Calgary apartments are seeing demand from both buyers and renters as strong population growth is poised to support demand through 2023.
Population will be the main driver of housing markets for the foreseeable future, according to Scotiabank, with Alberta leading the way.
“Population dynamics are likely to continue playing an important role,” Scotiabank economist Farah Omran reported in an analysis of the latest national housing market statistics this week. “We are currently experiencing the most rapid pace of population growth in 50 years. The federal government continues to set higher immigration targets with an increasing commitment towards more economic immigration, which translates onto higher population growth and demand.”
She singled out Calgary as the market in Western Canada benefitting most from population-driven demand.
While all other markets in Western Canada saw housing prices off their pandemic-era peaks last month, Calgary is alone in seeing little change – down just 5 per cent, according to Canadian Real Estate Association data – and holding on to a 23 per cent gain in pricing versus pre-pandemic levels.
Townhomes and apartments continue to see growth, while detached homes are stable.
“Calgary is seeing prices rising still and they are now higher than February 2022,” Omran reported, attributing the strong performance to in-migration. “Alberta had seen a record-breaking increase in population over the past year, reflecting in part cheaper costs of living, including housing.”
By contrast, Edmonton housing prices were down 10.5 per cent in December from their pandemic-era peak, according to CREA data, while remaining 8.5 per cent above December 2019.
Overall, Alberta housing prices were incredibly resilient, down less than 7 per cent from the peak in May 2022 and 18 per cent above December 2019.

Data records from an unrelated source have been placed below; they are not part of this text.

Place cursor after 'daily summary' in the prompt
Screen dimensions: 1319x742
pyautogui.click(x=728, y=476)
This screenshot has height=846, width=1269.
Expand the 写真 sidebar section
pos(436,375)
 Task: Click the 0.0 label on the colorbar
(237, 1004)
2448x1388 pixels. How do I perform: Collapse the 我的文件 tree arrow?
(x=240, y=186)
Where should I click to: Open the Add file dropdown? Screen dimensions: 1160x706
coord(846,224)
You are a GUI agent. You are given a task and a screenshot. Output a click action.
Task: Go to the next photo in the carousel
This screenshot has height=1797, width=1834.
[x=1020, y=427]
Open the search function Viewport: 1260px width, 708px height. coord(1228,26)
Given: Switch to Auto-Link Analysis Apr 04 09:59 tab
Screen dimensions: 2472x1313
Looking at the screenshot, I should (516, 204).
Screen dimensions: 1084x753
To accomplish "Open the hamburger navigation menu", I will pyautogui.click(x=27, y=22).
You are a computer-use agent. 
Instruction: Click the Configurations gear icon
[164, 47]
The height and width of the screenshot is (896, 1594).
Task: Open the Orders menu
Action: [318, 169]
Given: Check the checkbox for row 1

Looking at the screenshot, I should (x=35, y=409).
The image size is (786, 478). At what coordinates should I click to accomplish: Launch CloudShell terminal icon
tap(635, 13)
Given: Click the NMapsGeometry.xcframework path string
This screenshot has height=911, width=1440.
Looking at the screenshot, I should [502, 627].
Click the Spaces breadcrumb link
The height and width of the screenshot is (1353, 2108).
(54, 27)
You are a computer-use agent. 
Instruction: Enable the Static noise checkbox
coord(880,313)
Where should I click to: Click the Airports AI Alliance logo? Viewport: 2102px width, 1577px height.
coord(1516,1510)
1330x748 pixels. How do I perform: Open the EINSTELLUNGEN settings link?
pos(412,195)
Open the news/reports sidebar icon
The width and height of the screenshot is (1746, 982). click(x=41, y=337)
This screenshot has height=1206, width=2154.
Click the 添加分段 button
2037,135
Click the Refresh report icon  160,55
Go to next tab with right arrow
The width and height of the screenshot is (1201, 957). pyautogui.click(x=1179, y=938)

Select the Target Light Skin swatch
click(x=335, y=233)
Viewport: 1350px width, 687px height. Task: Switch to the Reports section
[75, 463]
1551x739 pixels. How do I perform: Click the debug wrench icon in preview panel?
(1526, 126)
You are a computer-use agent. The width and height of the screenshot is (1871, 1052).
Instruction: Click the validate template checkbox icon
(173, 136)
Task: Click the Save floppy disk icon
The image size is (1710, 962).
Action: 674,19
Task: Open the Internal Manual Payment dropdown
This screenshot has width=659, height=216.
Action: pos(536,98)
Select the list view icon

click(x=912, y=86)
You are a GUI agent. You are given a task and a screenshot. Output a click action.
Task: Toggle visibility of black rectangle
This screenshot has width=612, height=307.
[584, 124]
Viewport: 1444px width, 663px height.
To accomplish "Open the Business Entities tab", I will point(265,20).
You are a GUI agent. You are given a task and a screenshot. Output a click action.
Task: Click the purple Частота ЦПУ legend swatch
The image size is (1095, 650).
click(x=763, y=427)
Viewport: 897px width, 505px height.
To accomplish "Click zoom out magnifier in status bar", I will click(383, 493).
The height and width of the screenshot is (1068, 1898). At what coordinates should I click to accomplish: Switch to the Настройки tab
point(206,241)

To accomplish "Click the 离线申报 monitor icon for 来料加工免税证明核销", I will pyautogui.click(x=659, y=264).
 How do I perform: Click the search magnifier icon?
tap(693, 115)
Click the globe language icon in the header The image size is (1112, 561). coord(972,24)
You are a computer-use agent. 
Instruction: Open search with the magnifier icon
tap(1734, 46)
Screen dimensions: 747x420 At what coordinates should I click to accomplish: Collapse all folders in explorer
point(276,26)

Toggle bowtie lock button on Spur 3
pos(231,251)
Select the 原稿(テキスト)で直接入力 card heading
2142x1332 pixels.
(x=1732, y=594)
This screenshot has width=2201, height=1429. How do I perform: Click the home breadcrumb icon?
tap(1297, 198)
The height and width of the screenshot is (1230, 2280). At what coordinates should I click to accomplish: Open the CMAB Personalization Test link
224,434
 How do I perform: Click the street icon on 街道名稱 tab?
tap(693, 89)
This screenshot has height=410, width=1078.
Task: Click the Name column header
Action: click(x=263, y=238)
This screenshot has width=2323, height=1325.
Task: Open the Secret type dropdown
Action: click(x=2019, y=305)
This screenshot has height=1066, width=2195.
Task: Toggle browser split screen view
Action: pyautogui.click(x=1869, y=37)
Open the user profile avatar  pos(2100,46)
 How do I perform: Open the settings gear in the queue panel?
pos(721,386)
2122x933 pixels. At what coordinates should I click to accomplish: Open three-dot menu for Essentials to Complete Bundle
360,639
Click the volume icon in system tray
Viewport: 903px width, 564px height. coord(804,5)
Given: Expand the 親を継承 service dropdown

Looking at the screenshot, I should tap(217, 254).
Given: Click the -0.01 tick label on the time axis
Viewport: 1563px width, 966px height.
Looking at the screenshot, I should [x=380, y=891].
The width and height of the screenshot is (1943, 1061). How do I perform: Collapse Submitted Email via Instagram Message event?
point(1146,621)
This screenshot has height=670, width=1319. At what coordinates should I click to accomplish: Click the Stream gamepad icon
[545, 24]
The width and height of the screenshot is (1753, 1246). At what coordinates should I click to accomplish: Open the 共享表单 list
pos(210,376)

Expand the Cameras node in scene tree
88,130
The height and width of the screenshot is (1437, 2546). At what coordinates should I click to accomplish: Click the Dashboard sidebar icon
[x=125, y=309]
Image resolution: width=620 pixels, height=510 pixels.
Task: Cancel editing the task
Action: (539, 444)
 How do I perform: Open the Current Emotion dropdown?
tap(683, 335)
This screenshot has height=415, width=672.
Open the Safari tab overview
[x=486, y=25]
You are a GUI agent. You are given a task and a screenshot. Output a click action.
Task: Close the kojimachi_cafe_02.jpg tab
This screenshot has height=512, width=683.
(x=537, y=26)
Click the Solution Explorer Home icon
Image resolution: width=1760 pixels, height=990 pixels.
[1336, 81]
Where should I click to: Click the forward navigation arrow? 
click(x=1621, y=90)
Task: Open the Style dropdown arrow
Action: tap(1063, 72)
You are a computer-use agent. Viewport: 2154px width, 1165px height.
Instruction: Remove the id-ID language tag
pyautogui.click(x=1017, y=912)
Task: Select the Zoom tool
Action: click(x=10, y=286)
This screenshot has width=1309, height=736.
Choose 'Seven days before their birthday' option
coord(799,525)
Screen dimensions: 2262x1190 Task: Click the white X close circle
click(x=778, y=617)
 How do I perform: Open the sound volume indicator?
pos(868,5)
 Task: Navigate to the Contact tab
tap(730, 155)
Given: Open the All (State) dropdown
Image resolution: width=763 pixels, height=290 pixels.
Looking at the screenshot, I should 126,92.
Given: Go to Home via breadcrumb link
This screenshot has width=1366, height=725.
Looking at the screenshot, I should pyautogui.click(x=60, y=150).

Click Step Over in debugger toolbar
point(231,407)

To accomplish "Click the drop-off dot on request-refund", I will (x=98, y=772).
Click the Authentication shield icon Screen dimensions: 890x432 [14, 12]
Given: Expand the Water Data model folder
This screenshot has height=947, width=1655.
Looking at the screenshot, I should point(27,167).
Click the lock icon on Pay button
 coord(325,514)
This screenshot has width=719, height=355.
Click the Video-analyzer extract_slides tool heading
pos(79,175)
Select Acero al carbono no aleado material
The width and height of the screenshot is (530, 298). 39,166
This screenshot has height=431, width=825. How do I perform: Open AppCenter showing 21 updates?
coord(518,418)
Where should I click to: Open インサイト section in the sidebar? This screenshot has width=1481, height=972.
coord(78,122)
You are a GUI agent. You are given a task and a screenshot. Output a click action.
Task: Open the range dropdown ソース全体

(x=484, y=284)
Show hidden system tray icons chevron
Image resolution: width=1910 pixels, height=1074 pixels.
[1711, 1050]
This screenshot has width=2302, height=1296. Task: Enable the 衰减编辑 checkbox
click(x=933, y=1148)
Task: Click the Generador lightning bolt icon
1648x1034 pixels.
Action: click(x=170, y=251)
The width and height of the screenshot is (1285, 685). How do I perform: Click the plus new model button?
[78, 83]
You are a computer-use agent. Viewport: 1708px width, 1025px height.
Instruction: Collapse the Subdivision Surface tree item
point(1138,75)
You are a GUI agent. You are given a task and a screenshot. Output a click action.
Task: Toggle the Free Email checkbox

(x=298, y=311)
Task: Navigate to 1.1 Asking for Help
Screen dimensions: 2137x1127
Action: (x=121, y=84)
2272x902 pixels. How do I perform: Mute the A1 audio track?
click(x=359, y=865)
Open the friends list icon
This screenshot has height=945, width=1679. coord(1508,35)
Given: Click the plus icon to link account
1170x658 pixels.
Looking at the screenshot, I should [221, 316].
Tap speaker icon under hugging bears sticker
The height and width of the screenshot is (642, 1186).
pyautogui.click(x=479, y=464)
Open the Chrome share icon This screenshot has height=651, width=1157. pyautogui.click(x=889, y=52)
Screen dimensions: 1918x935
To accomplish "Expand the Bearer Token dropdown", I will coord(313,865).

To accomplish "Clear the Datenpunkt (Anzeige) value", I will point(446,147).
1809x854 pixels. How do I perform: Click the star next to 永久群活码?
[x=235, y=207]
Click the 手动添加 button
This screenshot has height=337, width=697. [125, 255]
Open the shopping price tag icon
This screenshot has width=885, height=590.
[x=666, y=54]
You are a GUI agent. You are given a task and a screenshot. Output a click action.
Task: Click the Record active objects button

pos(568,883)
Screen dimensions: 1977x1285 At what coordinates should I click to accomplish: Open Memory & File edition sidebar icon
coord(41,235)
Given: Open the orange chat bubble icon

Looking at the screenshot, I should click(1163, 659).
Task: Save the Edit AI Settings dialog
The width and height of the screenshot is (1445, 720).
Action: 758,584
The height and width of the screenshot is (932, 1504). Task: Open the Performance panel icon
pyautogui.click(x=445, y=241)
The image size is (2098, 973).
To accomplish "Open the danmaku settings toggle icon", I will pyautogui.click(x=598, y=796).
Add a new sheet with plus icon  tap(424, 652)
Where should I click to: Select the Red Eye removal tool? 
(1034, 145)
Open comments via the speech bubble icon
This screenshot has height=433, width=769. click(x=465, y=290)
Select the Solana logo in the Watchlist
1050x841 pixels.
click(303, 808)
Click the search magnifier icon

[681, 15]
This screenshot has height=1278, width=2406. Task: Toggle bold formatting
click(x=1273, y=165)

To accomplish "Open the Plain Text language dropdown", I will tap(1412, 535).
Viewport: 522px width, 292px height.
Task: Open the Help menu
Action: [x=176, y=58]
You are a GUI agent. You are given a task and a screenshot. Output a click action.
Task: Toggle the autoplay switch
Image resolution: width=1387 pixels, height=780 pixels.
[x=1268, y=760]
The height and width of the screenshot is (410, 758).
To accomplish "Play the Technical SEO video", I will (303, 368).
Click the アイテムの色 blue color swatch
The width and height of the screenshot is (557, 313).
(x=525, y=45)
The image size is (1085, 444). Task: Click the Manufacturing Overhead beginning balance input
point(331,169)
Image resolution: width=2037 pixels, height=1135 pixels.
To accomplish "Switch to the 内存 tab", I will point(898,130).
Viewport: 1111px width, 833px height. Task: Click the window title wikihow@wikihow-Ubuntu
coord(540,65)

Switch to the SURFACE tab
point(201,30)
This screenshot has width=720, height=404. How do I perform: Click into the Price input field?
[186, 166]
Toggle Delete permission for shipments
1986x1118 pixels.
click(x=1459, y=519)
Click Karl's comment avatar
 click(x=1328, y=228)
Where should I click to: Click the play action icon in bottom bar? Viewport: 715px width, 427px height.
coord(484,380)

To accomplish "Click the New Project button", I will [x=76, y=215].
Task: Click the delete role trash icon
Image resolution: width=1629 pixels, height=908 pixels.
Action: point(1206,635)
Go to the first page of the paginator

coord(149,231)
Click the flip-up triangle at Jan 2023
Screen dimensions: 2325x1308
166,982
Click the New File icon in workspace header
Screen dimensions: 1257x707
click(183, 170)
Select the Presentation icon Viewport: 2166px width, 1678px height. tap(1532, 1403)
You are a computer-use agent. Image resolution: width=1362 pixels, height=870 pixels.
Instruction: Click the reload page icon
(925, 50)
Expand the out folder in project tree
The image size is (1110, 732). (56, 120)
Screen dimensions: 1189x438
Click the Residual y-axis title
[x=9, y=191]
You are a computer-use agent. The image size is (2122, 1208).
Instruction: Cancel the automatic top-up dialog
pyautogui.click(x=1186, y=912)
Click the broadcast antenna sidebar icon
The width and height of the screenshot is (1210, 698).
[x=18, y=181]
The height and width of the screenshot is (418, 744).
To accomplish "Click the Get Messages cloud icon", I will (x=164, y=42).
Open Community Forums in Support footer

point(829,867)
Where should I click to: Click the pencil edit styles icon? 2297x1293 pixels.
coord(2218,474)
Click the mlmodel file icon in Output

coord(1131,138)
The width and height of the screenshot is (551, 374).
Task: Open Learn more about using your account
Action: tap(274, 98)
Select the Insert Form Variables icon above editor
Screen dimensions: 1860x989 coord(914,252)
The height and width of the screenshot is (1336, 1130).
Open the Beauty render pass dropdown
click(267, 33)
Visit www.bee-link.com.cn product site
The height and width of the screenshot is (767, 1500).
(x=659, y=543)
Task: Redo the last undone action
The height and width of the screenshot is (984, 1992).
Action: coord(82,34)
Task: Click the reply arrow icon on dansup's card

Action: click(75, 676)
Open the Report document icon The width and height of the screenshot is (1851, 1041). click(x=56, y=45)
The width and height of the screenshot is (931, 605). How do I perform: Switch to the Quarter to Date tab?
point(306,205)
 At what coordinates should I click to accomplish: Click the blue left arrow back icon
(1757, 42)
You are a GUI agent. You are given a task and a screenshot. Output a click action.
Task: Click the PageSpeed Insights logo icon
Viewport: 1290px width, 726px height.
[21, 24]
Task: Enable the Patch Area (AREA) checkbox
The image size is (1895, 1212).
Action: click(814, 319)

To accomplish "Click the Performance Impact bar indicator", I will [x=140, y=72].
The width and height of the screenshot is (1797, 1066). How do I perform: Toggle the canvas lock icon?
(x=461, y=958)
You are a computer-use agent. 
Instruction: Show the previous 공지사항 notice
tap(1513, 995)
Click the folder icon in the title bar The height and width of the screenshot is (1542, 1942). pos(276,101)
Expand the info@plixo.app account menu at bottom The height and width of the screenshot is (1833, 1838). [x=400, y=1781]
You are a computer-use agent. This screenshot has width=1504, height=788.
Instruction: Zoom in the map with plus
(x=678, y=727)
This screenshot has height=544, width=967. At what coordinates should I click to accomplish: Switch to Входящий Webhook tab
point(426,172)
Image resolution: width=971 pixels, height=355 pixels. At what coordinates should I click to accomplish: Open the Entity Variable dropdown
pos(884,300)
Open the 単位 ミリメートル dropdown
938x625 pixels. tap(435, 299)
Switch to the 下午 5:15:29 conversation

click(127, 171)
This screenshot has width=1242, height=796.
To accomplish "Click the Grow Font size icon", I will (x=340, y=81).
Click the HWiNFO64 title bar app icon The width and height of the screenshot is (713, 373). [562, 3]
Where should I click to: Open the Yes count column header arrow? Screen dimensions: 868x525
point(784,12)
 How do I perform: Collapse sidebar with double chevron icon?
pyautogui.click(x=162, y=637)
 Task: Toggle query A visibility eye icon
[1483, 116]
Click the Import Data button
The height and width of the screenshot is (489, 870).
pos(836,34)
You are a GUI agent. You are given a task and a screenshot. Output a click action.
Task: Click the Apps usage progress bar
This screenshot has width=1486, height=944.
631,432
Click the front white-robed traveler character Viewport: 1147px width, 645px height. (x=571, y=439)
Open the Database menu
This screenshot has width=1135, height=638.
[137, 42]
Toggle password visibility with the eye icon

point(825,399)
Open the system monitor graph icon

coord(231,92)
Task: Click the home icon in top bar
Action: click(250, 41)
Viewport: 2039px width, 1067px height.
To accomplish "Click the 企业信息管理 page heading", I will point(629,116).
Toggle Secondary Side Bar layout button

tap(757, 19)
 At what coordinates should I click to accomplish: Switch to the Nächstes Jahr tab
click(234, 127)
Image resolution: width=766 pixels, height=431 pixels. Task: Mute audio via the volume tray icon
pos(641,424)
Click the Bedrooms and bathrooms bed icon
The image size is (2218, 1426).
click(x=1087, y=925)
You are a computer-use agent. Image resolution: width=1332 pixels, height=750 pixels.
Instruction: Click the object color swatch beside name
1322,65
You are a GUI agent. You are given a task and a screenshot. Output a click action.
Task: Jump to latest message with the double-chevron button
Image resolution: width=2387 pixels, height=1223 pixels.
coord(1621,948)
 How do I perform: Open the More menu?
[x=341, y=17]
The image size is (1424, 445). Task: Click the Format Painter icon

But the high cost of housing in Alberta , which CREA pegs at $451,000 across all housing types (in Calgary, the benchmark prices is $506,400), means many people continue to seek rental housing.
However, prices here have also risen. While the annual rental market survey from the Canada Mortgage and Housing Corp. is due out later this month, a monthly market review by Rentals.ca in partnership with market analysis firm Urbanation reports that a one-bedroom apartment in Calgary increased more than 20 per cent in December versus a year earlier to hit $1,497 a month. For Alberta as a whole, rents increased nearly 17 per cent to $1,463 a month.
Similar to Scotiabank, Rentals.ca flagged population growth as the driver.
“Provincially, rent growth correlated with population growth,” it said. “Ongoing strength in population growth and suppressed first-time home buying activity will be supportive of the rental market this year, although a more than 40-year high anticipated for rental completions in 2023 will help to temper further rent increases.”
Nevertheless, Rentals.ca anticipates rents of purpose-built rental units as well as investor-owned condo units to rise 4 to 5 per cent nationwide this year. It says this in line with both household income growth and long-term rental rate trends.
Rentals.ca singles out Alberta as having “strong upside potential” in the year ahead.